The U.S. Department of Education is offering this opportunity to modify grant objectives because, in some cases, there is no other way these projects can be successful, federal TRIO Director Linda Byrd-Johnson told the COE Board of Directors. She estimated that 250 projects fell in this newest UB category and would be eligible to seek the changes before August 31st.
In some instances, the new projects have set objectives reflecting 80%-90% student achievement levels while serving schools with only 30% student achievement levels, she said - an apparent recipe for failure. That is why the Department is willing to consider permitting these changes.
With regard to the newly-awarded external TRIO monitoring contract, Byrd-Johnson said that projects selected for site visits by the outside monitors (from the American Institutes for Research - AIR) would receive written notice six weeks in advance. Approximately 45 institutions are slated for site visits, beginning as early as July, but more likely September or even later. She also indicated that exact site visit dates may be negotiable, based on local circumstances.
The 45 institutions on the Department's TRIO "monitoring index" are based on a number of factors, including overall funding levels, accreditation status, and matching requirements, she told the COE Board at a luncheon meeting at the Washington Hilton Hotel. The monitoring index does not relate to TRIO programs, but to overall funding from the Office of Postsecondary Education. However, all institutions on the index do sponsor TRIO programs.
Apparently seeking to reduce anxiety about the external monitoring process, Byrd-Johnson said:
· The outside monitors will conduct the site visits "as though TRIO staff" were doing it, and she has found the AIR team "extremely responsive;"
· "Monitoring is not necessarily a bad thing," she observed, because it may yield useful information on best practices that the TRIO staff can pass along;
· All site visit reports will go through Byrd-Johnson's office and be reviewed by her before being released to ensure consistency and fairness;
· ED's TRIO staff will still make some site visits, particularly in response to complaints from "disgruntled parents, students, and former employees."

• _Entries supplied_
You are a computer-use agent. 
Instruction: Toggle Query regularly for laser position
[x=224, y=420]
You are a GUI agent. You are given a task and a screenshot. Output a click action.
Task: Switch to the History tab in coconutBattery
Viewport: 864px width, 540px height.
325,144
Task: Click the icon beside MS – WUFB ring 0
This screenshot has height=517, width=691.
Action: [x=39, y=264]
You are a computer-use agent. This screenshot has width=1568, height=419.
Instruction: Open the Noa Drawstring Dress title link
==
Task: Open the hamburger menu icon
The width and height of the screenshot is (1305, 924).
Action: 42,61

• _Exercise requirements_
**1.** Return the TRIO monitoring text from "In some instances, the" up to and including "permitting these changes.", copied word for word.
**2.** Pick up the TRIO monitoring text right after its last sentence and keep writing it.

• _Responses to the exercise_
**1.**
In some instances, the new projects have set objectives reflecting 80%-90% student achievement levels while serving schools with only 30% student achievement levels, she said - an apparent recipe for failure. That is why the Department is willing to consider permitting these changes.

**2.**
Between 1999 and 2002 the TRIO programs collectively returned $52 million to the U.S. Treasury because those funds lapsed (i.e. were not spent before the end of their grant awards.) Byrd-Johnson said she wants to make sure that does not continue to happen, and urges TRIO directors and staff to draw down their funds appropriately to pay for expenses in a timely fashion.
Next year, I don't want to have to refuse to award continuation grants because grant funds were not used on time, she warned. The money should be used to replenish books and supplies or otherwise appropriately support students, she said. The money was allocated to serve TRIO students and should be used for that purpose.
Byrd-Johnson was warmly received by the COE Board during the final day of the board's spring meeting. Other comments by Byrd-Johnson:
1. The Training Grants deadline was May 23rd and she hopes to make the awards by June 30.
2. The SSS Competition application will be published soon, and ED will sponsor workshops (dates to be announced).
3. If the Higher Education Act is reauthorized before fall of 2008, it will have an impact on the SSS competition, specifically because it will allow branch campuses to apply for grants.
4. A report from the U.S. Office of Inspector General about the investigation into the 2006 Talent Search and EOC competitions will likely be released by the end of the summer.